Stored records
###
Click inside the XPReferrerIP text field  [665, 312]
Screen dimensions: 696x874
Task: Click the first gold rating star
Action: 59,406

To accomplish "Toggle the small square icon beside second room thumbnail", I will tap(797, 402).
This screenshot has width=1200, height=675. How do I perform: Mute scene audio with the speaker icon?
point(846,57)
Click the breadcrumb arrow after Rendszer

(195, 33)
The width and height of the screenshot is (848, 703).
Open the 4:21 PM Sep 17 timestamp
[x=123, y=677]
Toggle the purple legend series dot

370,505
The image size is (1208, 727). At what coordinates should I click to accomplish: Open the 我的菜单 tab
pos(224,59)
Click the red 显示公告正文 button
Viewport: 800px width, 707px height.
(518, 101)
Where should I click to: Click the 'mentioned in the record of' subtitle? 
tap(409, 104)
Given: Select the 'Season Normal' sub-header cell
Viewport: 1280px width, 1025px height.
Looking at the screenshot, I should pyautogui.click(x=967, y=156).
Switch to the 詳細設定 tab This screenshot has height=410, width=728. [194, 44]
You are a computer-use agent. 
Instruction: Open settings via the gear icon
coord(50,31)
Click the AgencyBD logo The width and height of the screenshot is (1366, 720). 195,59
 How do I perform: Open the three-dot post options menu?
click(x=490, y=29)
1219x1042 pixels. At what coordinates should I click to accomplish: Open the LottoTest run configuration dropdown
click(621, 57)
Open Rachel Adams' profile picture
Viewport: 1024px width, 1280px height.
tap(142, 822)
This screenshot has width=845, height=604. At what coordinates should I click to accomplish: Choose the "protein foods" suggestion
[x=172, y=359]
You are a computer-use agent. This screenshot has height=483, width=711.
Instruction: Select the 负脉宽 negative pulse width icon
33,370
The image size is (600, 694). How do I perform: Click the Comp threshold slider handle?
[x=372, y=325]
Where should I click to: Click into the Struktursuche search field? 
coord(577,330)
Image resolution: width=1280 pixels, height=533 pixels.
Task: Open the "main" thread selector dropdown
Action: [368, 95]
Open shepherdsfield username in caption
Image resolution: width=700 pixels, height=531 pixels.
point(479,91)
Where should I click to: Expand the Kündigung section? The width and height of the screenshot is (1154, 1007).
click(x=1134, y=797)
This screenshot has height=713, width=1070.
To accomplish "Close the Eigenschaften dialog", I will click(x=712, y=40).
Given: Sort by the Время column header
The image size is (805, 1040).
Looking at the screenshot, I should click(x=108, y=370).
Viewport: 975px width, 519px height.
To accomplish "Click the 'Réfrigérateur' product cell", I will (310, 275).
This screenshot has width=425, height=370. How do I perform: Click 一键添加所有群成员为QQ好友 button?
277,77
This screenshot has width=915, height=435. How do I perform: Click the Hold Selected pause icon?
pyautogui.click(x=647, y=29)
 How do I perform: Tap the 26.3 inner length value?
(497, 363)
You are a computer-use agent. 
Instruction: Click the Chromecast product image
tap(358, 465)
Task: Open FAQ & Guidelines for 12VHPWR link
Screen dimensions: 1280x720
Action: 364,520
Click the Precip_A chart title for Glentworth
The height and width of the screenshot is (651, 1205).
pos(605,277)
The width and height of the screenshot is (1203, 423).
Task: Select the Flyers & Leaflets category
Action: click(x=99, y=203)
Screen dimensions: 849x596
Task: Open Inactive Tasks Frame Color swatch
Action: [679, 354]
###
**What you need to do**
Copy each line of the data that includes the word "header".

**Answer below**
Given: Select the 'Season Normal' sub-header cell
Given: Sort by the Время column header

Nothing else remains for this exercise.